I’m a Linux user and I actually switched to Fedora a couple years ago from another Distribution that I don’t want to mention. (I try not to use too many abbreviations by the way). Well currently the up-to-date version is Fedora 24 and I must say I’m really happy with it. I’m really a fan of systemd, firewalld and stuff like that.
I’m a vim user (neovim to be exact) and I’m having a hard time using all the features it offers. I recently switched from easymotion to sneak for navigation purposes but I fail to use any of that most of the times and still fallback to jk more often than I’d like to.
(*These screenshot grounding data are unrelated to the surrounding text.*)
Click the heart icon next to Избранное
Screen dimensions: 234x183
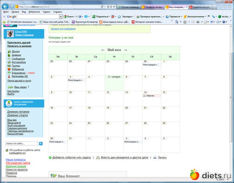9,69
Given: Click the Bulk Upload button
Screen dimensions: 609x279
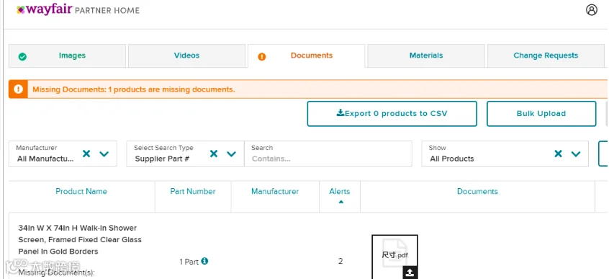Looking at the screenshot, I should [x=541, y=114].
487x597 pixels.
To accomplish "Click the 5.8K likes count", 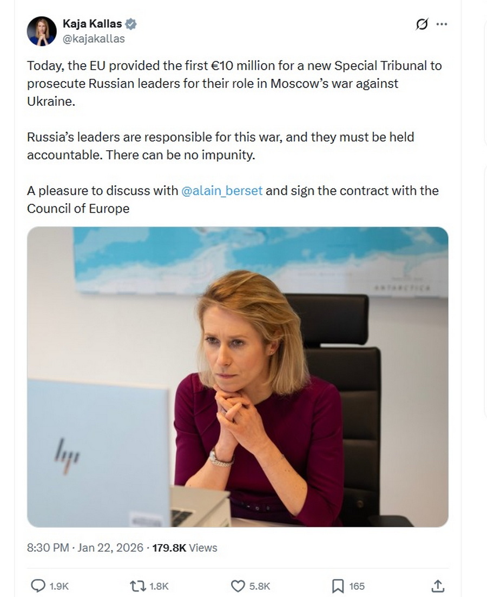I will 260,586.
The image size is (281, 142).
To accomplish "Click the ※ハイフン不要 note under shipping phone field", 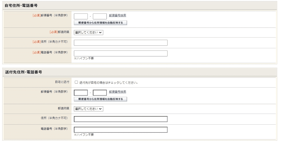I will pyautogui.click(x=84, y=135).
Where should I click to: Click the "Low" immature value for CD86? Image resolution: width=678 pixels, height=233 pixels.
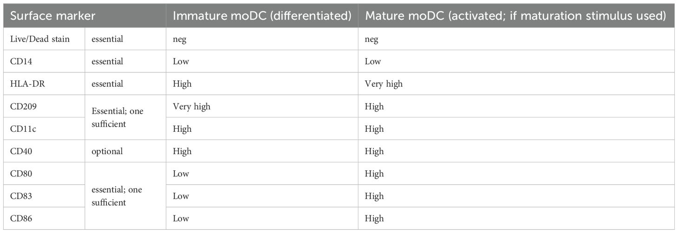click(181, 219)
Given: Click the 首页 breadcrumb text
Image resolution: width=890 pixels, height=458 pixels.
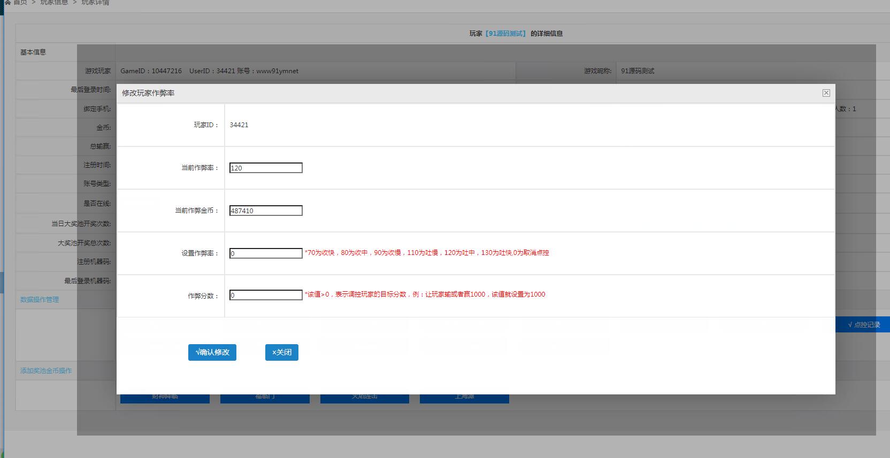Looking at the screenshot, I should pos(20,3).
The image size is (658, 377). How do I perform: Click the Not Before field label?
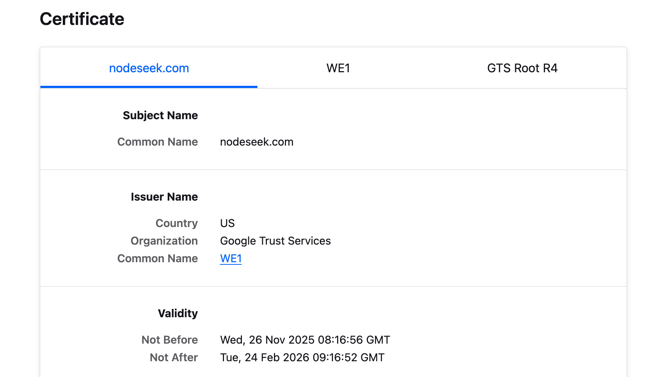170,340
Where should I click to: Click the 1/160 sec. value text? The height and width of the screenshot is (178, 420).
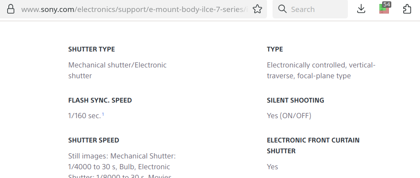coord(84,116)
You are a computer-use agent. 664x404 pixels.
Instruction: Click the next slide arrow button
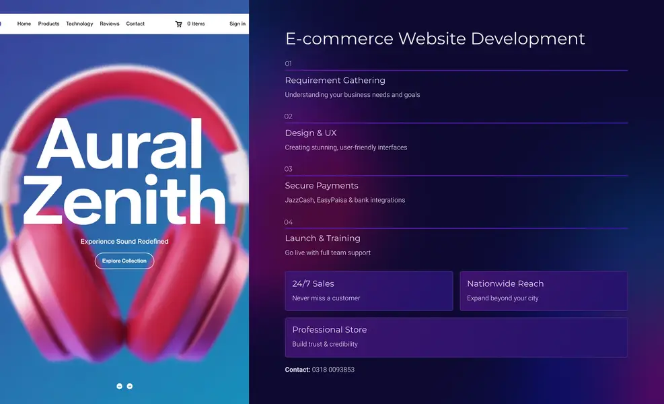click(x=130, y=386)
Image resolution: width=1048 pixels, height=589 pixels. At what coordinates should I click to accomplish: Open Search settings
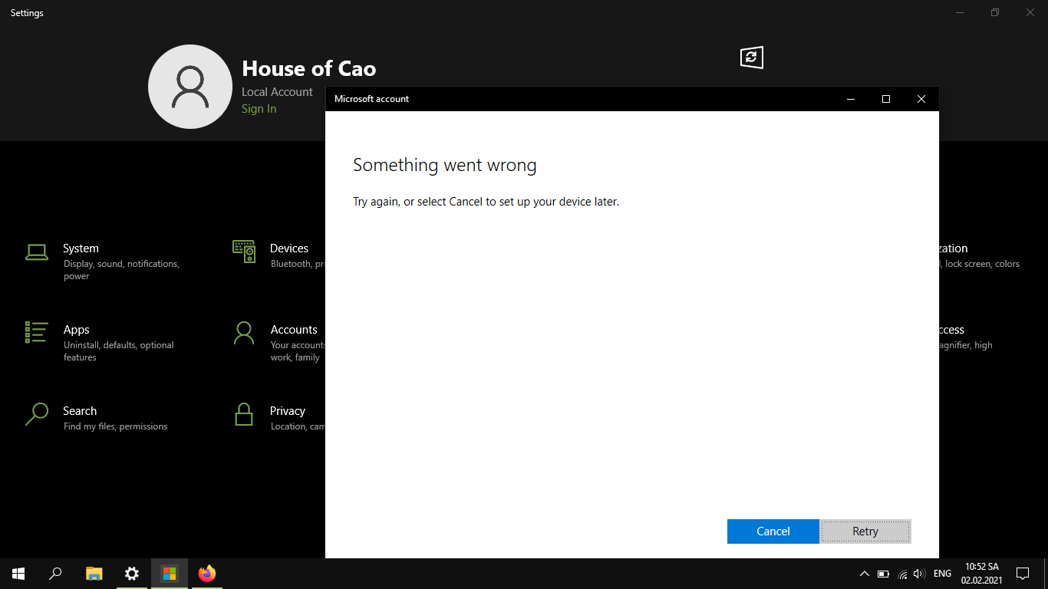[x=80, y=410]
I’m a programmer dvorak user not for speed or anything just for comfort. In my humbly opinion speed is overrated anyway and I do like all the qwerty users too. But no I didn’t remap any keys for vim. They’re all quite fine I’d say and I did try to remap every single key for vim to make a “better” layout where all the “common” keys are on the home row but it really didn’t work out too well. Remembering commands by the letter on the key is so much easier and doesn’t really feel slower or more painful at all.
I’m a fan of C++ (currently 17) and Rust because they’re just awesome but currently I don’t use them as much as I’d like to. Maybe I can return to some of my projects in which I’d love to use them.
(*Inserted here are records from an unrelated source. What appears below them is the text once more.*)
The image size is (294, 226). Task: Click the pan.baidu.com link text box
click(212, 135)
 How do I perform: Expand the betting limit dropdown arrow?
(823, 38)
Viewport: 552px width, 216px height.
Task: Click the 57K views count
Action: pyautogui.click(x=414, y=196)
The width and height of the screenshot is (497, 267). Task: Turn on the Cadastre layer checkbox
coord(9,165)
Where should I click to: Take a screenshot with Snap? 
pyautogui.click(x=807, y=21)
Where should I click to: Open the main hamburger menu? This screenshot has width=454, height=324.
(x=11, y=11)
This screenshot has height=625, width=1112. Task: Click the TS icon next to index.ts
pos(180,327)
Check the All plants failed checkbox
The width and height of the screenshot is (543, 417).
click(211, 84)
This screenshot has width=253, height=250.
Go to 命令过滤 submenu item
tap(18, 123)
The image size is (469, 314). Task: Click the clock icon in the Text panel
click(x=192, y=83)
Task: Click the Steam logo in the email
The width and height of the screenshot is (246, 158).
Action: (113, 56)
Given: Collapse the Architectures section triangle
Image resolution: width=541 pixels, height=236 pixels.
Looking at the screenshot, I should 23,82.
After having a terrible opinion on a lot of programming languages that are considered to be terrible I returned to a more neutral standpoint I’d say so that I can talk even to those people who use such a language as their main language.
I’m a closure compiler fan because I love the way it compiles using advanced optimizations (awesome tree-shaking done there). Based on that when it comes to web I love to use everything that can be used in conjunction with the closure compiler without having to define externs which basically means it won’t do all this awesome tree-shaking but at least work.
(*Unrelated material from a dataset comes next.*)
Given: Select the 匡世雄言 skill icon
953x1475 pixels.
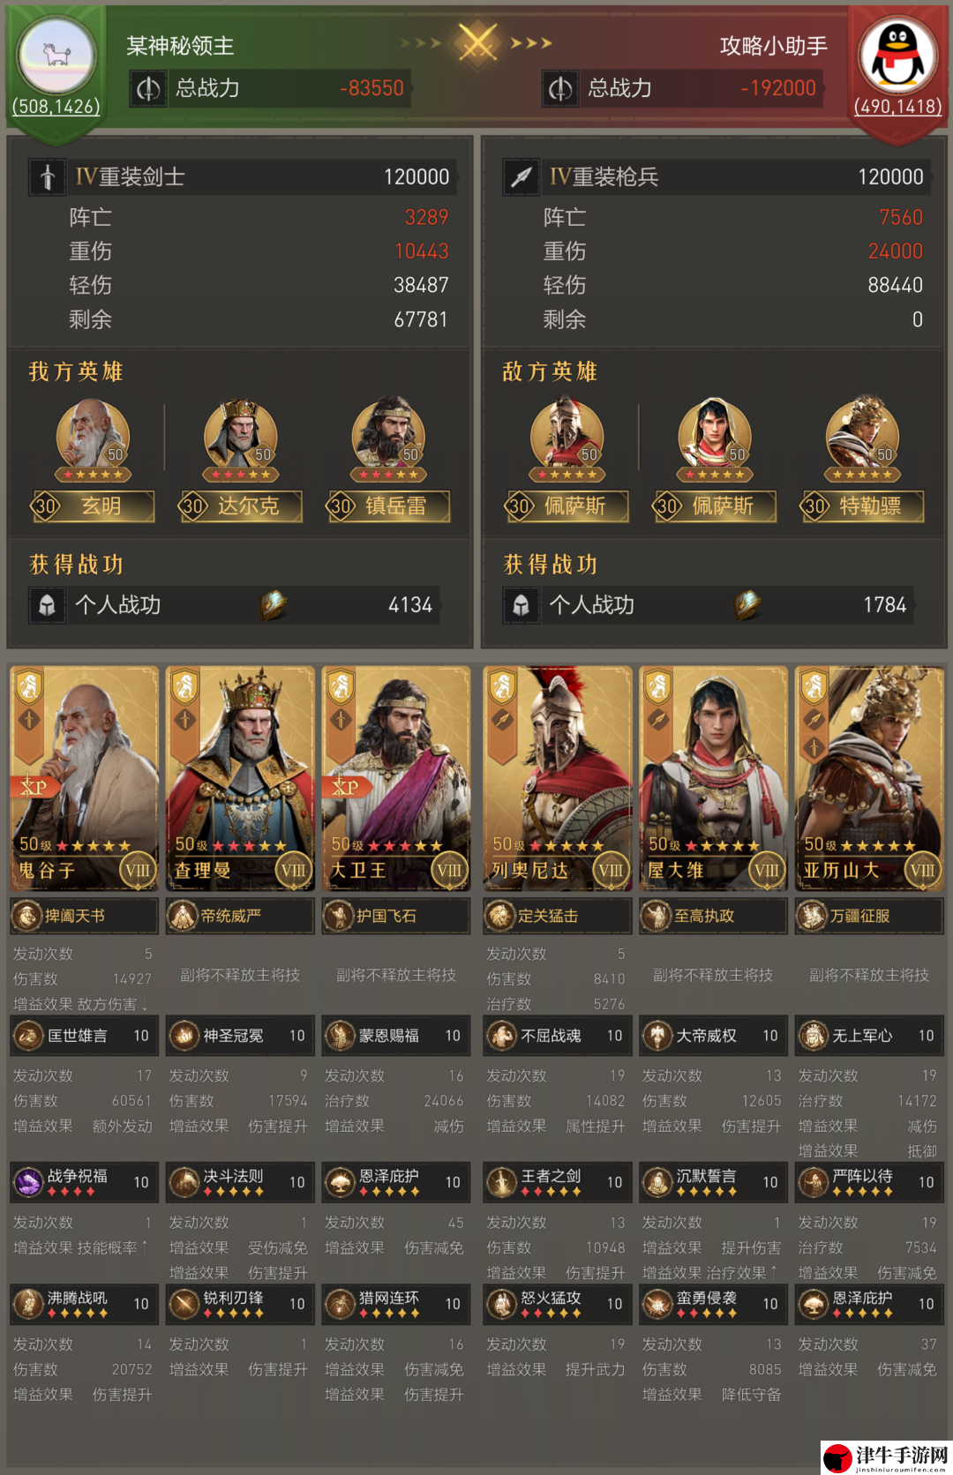Looking at the screenshot, I should click(27, 1036).
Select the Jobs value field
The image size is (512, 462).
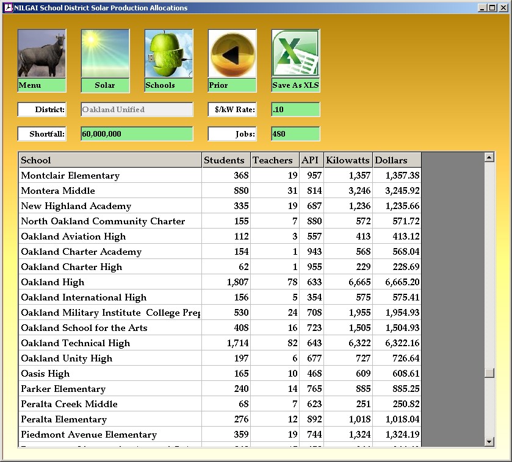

Therefore I like building things from scratch. You might call it rebuilding something that already exists but that’s not the case. If it doesn’t compile with the closure compiler it doesn’t exist. Bye bye GreenSock, React and stuff like that. (Note I did actually look in the source to see what it takes to refactor code they wrote to compile properly but they really just did a terrible job in the first place — I’m sorry I might be a little opinionated here)
I hate run-time feature detection but also obviously user agent feature detection. Therefore parts of the closure library appear totally broken to me (like goog.dom) But that’s fine I’m currently happy with incremental-dom.
I care about web performance, noscript support and even a little about support for browsers that no one even uses (IE6). Yeah I know it sounds crazy and currently I don’t care to much but I hope I’m getting there.
In my humbly opinion we should be able to use all these crazy new technologies on older browsers too by using fallbacks and stuff. And yes that’s already possible but I want to be able to do that without having fallbacks delivered to browsers that won’t need them, making it harder to use that technology for the programmer or stuff like that.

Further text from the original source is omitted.